_WHAT YOU ARE ASKED TO DO_.
With images excluded, write out each entry below exactly as given.
**** DATA TO USE ****
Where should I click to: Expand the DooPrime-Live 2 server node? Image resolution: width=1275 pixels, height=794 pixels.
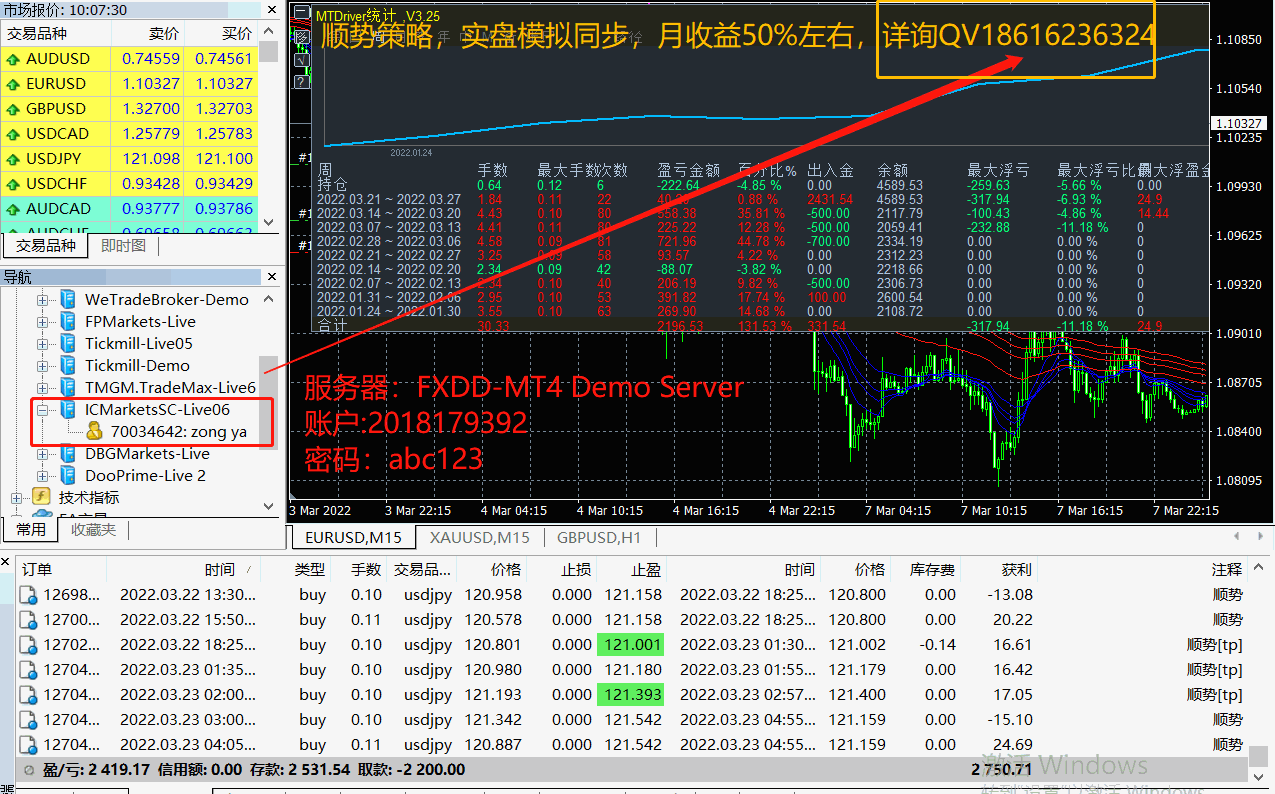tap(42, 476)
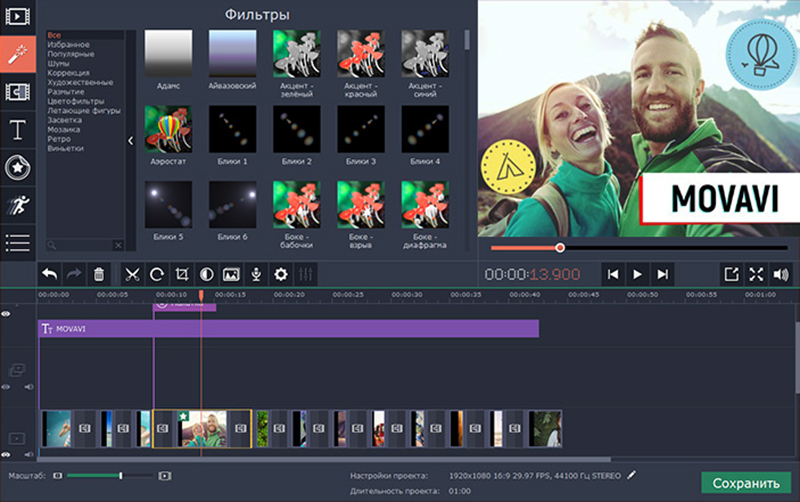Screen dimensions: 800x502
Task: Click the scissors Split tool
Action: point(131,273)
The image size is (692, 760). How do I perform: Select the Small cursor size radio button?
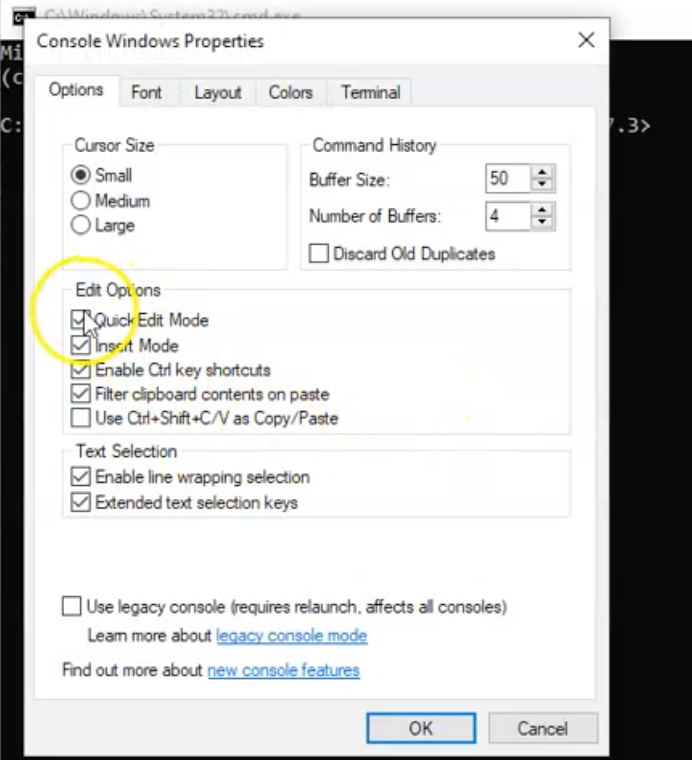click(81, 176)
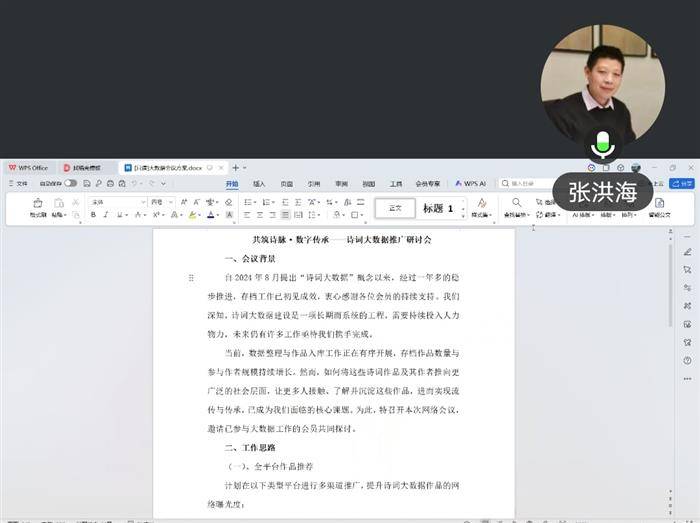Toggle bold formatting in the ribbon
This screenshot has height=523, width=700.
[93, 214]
****
_RESULT FOR THIS TASK_.
Where should I click to: Expand the DooPrime-Live 2 server node? Image resolution: width=1275 pixels, height=794 pixels.
tap(42, 476)
Screen dimensions: 800x502
Task: Click the scissors Split tool
Action: point(131,273)
The image size is (692, 760). How do I perform: Select the Small cursor size radio button?
click(81, 176)
Toggle bold formatting in the ribbon
This screenshot has height=523, width=700.
[93, 214]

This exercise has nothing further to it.